Thursday, October 04, 2007

Old stones



On the road from Stromness to Kirkwall is a handsome stone mill signposted with some historical features. The primary attraction is across the road in a field, a rather inauspicious looking grassy mound. This is Maes Howe (or Maeshowe), one of the most impressive chambered tombs in Europe, dated to about 2750BC, several centuries before the Great Pyramid of Giza.





Photography of the internal passage and chambers is not permitted for most visitors, but you can see some here.

Maes Howe is a lot smaller than the passage tomb at Newgrange but it has some unique features. Firstly, there are some really huge stones laid like timbers around the central chamber. Those at Newgrange were more bricklike in their relative sizes. How these stones were transported from the quarry is still debated: Orkney is bereft of trees that could be used to roll them like the Stonehenge blocks, so perhaps they were shipped around the island and then slid over seaweed or winter ice.



Secondly, the tomb has one of the largest collections of runic inscriptions in the world. Having been visited several times by the Vikings who colonised these islands, their graffiti is all over the walls. Different writing styles enable this graffiti to be dated fairly precisely. There are also a handful of animal drawings such as the so-called "Maeshowe dragon" shown above left, which looks to me more like a gigantic midge attacking an animal than anything else.





Turning off onto a side-road, one quickly reaches the Standing Stones of Stenness, 4 remnants of a ring of 12 tall stones. A number of the stones had been toppled in 1814 by a farmer who disliked having to plough around them. The same man also destroyed a solitary stone nearby known as the Odin Stone, which like many of these objects was contemporaneous with Maes Howe and had stood for 5000 years.





Another mile up the road, the Ring of Brodgar (or Brogar) is a henge with 27 out of 60 original stones standing in a circle of diameter just over 100m. In the British Isles, it is only exceeded by the Avebury and Stanton Drew circles.



Some of the stones have succumbed to lightning strikes, shattering or toppling them as seen above.

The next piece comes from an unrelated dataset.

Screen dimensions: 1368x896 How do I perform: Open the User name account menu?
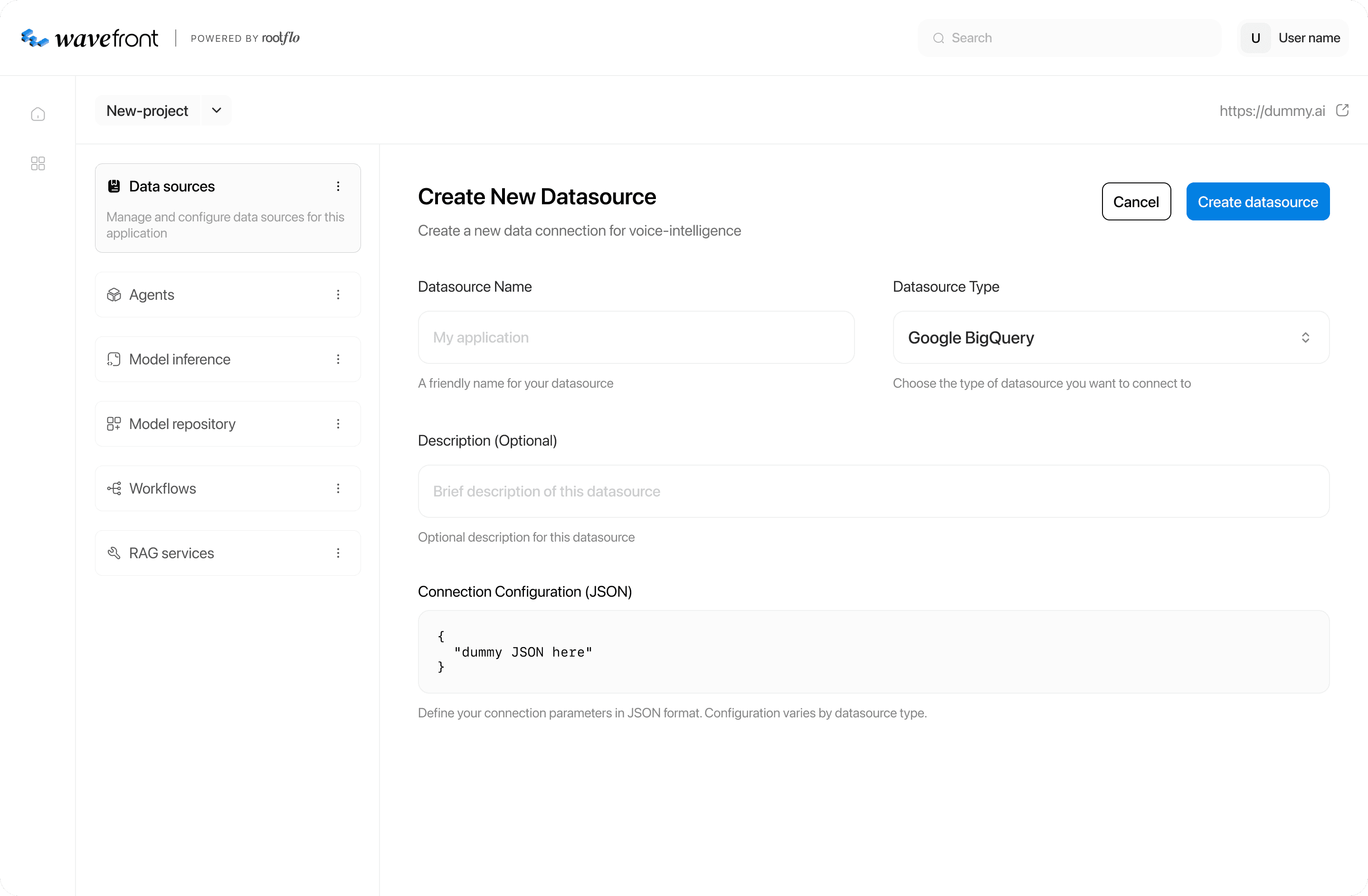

I first read of Orkney as a child of about 8, when I was given a copy of Kathleen Fidler's The Boy with the Bronze Axe. In its pages I learnt of a neolithic village uncovered by an Orkney beach in 1850 by storm winds that tore the grass off a sandy mound.



That village, Skara Brae, consists of 8 dwellings or work-rooms linked by passageways. Originally some distance from the sea, encroaching sand dunes eventually drove the inhabitants away, leaving these rooms intact with stone furniture and other household items.

With grass now covering the area between the unroofed chambers, the village seems like a cross between Hobbiton and a mini-golf course.







Had a late lunch back in Stromness. Amazingly I have yet to have a bad cup of coffee anywhere on Orkney. I was sitting at an outdoor cafe table, and in conversation with some other dog owners, was prompted to check Bondi's eyes. I saw some pinky clouding in his left eye which looked as if his cornea had been scraped or become infected. I was referred to a vet in Kirkwall and made an appointment for that hour. It's only 20 minutes' drive between the two towns, so that was no hassle. The vet put some stain in his eye, and noting that the pink region did not hold onto it, said that this indicated the cornea was not compromised, and the cloudiness could be attributed to a build up of some sugars, and would likely disperse within a week.